---------- Stored data
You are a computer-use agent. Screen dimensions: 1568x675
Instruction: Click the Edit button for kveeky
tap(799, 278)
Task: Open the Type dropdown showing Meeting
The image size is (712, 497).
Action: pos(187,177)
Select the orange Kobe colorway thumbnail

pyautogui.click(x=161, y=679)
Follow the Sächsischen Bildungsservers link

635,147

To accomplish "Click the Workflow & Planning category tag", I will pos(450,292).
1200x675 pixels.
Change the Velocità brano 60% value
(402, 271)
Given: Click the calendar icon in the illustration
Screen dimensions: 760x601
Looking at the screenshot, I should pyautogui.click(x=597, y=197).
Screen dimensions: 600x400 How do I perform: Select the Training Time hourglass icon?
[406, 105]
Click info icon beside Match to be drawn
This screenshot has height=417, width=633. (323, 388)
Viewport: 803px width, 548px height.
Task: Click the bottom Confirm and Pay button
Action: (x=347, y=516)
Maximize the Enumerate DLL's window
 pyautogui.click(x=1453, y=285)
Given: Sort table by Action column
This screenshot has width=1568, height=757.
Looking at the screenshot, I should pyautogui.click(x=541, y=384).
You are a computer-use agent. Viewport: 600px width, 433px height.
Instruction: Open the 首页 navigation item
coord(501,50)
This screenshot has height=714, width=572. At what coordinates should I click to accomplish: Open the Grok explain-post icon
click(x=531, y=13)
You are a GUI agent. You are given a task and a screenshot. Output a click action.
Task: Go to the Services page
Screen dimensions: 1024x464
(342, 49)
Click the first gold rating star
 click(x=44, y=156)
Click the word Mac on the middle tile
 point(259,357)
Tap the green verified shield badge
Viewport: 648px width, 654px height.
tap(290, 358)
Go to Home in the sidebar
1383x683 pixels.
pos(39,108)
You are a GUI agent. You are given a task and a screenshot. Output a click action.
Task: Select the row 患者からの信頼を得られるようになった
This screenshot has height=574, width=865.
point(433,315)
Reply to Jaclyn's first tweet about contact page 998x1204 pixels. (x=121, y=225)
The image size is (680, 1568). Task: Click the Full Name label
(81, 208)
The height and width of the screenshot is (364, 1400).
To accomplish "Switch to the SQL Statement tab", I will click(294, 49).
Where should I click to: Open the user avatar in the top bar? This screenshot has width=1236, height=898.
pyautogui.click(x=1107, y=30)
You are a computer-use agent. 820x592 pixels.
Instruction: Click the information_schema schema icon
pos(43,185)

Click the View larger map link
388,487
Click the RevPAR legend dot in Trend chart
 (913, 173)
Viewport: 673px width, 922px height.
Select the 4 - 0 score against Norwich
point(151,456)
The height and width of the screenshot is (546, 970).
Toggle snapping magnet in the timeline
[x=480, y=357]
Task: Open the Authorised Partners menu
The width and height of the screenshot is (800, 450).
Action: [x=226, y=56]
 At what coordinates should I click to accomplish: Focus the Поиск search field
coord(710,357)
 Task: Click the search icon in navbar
--------------------
#### What you are asked to do:
Everything from the line containing "The height and width of the screenshot is (546, 970)." through the final line of the entries is to be written out exactly. No other lines belong in the answer.

#### Response to this task:
The height and width of the screenshot is (546, 970).
Toggle snapping magnet in the timeline
[x=480, y=357]
Task: Open the Authorised Partners menu
The width and height of the screenshot is (800, 450).
Action: [x=226, y=56]
 At what coordinates should I click to accomplish: Focus the Поиск search field
coord(710,357)
 Task: Click the search icon in navbar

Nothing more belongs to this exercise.